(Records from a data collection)
═══
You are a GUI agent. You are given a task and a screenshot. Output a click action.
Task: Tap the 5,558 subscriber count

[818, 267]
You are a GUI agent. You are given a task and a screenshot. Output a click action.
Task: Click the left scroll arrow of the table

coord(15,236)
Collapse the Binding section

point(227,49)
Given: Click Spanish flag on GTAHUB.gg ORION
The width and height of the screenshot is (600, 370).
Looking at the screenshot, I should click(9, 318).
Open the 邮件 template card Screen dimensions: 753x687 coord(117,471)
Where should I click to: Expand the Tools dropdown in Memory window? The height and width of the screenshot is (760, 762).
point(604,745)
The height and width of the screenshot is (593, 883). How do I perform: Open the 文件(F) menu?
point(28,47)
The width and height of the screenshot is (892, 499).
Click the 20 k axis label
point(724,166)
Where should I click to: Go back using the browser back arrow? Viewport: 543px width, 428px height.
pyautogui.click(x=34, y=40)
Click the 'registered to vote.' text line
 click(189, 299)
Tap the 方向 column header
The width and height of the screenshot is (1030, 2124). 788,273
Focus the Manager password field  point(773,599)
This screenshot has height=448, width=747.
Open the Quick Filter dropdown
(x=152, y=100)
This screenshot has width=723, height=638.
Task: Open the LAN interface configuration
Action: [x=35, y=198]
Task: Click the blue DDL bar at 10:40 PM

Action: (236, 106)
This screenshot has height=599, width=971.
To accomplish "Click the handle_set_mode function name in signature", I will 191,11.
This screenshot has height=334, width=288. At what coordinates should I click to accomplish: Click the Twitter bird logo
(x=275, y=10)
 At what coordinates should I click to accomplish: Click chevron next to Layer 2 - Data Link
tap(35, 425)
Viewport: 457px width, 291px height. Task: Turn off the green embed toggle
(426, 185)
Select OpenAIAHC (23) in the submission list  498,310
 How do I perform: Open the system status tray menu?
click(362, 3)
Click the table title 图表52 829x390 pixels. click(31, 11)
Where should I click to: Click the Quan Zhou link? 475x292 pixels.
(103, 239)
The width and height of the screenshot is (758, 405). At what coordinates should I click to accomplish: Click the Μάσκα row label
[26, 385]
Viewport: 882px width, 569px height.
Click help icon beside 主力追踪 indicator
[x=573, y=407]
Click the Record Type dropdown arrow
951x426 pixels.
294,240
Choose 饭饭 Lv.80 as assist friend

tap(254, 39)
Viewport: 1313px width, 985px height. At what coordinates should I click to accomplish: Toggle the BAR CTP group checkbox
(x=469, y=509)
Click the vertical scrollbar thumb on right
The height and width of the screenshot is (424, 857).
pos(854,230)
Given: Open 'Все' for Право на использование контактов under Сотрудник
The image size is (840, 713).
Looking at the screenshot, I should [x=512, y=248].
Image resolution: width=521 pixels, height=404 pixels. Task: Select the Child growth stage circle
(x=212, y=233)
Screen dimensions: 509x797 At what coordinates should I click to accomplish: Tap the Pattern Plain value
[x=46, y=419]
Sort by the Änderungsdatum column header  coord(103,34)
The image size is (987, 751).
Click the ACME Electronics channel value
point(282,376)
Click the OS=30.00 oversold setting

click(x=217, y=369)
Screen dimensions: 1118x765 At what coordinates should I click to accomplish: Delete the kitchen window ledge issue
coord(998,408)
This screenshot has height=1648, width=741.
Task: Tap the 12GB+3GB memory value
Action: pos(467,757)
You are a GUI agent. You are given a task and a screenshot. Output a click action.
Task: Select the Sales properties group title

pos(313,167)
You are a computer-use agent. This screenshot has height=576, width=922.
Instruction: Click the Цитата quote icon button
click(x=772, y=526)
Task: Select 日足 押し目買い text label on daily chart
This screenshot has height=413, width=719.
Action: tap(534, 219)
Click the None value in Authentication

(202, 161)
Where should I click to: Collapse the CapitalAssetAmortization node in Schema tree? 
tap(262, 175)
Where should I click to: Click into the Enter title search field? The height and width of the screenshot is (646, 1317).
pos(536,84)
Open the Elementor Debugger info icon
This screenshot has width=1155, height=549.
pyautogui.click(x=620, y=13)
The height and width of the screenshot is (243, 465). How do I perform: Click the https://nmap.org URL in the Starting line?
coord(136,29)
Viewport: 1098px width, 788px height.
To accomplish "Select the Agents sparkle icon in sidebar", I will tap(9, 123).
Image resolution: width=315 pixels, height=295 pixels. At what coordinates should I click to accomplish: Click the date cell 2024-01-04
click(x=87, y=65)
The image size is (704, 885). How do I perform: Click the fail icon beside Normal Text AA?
═══
Exercise objective
Now repeat the data exactly, keeping every line.

Response area
You are a GUI agent. You are given a task and a screenshot. Output a click action.
Task: Tap the 5,558 subscriber count

[818, 267]
You are a GUI agent. You are given a task and a screenshot. Output a click action.
Task: Click the left scroll arrow of the table

coord(15,236)
Collapse the Binding section

point(227,49)
Given: Click Spanish flag on GTAHUB.gg ORION
The width and height of the screenshot is (600, 370).
Looking at the screenshot, I should click(9, 318).
Open the 邮件 template card Screen dimensions: 753x687 coord(117,471)
Where should I click to: Expand the Tools dropdown in Memory window? The height and width of the screenshot is (760, 762).
point(604,745)
The height and width of the screenshot is (593, 883). How do I perform: Open the 文件(F) menu?
point(28,47)
The width and height of the screenshot is (892, 499).
Click the 20 k axis label
point(724,166)
Where should I click to: Go back using the browser back arrow? Viewport: 543px width, 428px height.
pyautogui.click(x=34, y=40)
Click the 'registered to vote.' text line
 click(189, 299)
Tap the 方向 column header
The width and height of the screenshot is (1030, 2124). 788,273
Focus the Manager password field  point(773,599)
This screenshot has height=448, width=747.
Open the Quick Filter dropdown
(x=152, y=100)
This screenshot has width=723, height=638.
Task: Open the LAN interface configuration
Action: [x=35, y=198]
Task: Click the blue DDL bar at 10:40 PM

Action: (236, 106)
This screenshot has height=599, width=971.
To accomplish "Click the handle_set_mode function name in signature", I will 191,11.
This screenshot has height=334, width=288. At what coordinates should I click to accomplish: Click the Twitter bird logo
(x=275, y=10)
 At what coordinates should I click to accomplish: Click chevron next to Layer 2 - Data Link
tap(35, 425)
Viewport: 457px width, 291px height. Task: Turn off the green embed toggle
(426, 185)
Select OpenAIAHC (23) in the submission list  498,310
 How do I perform: Open the system status tray menu?
click(362, 3)
Click the table title 图表52 829x390 pixels. click(31, 11)
Where should I click to: Click the Quan Zhou link? 475x292 pixels.
(103, 239)
The width and height of the screenshot is (758, 405). At what coordinates should I click to accomplish: Click the Μάσκα row label
[26, 385]
Viewport: 882px width, 569px height.
Click help icon beside 主力追踪 indicator
[x=573, y=407]
Click the Record Type dropdown arrow
951x426 pixels.
294,240
Choose 饭饭 Lv.80 as assist friend

tap(254, 39)
Viewport: 1313px width, 985px height. At what coordinates should I click to accomplish: Toggle the BAR CTP group checkbox
(x=469, y=509)
Click the vertical scrollbar thumb on right
The height and width of the screenshot is (424, 857).
pos(854,230)
Given: Open 'Все' for Право на использование контактов under Сотрудник
The image size is (840, 713).
Looking at the screenshot, I should [x=512, y=248].
Image resolution: width=521 pixels, height=404 pixels. Task: Select the Child growth stage circle
(x=212, y=233)
Screen dimensions: 509x797 At what coordinates should I click to accomplish: Tap the Pattern Plain value
[x=46, y=419]
Sort by the Änderungsdatum column header  coord(103,34)
The image size is (987, 751).
Click the ACME Electronics channel value
point(282,376)
Click the OS=30.00 oversold setting

click(x=217, y=369)
Screen dimensions: 1118x765 At what coordinates should I click to accomplish: Delete the kitchen window ledge issue
coord(998,408)
This screenshot has height=1648, width=741.
Task: Tap the 12GB+3GB memory value
Action: pos(467,757)
You are a GUI agent. You are given a task and a screenshot. Output a click action.
Task: Select the Sales properties group title

pos(313,167)
You are a computer-use agent. This screenshot has height=576, width=922.
Instruction: Click the Цитата quote icon button
click(x=772, y=526)
Task: Select 日足 押し目買い text label on daily chart
This screenshot has height=413, width=719.
Action: tap(534, 219)
Click the None value in Authentication

(202, 161)
Where should I click to: Collapse the CapitalAssetAmortization node in Schema tree? 
tap(262, 175)
Where should I click to: Click into the Enter title search field? The height and width of the screenshot is (646, 1317).
pos(536,84)
Open the Elementor Debugger info icon
This screenshot has width=1155, height=549.
pyautogui.click(x=620, y=13)
The height and width of the screenshot is (243, 465). How do I perform: Click the https://nmap.org URL in the Starting line?
coord(136,29)
Viewport: 1098px width, 788px height.
To accomplish "Select the Agents sparkle icon in sidebar", I will tap(9, 123).
Image resolution: width=315 pixels, height=295 pixels. At what coordinates should I click to accomplish: Click the date cell 2024-01-04
click(x=87, y=65)
The image size is (704, 885). How do I perform: Click the fail icon beside Normal Text AA?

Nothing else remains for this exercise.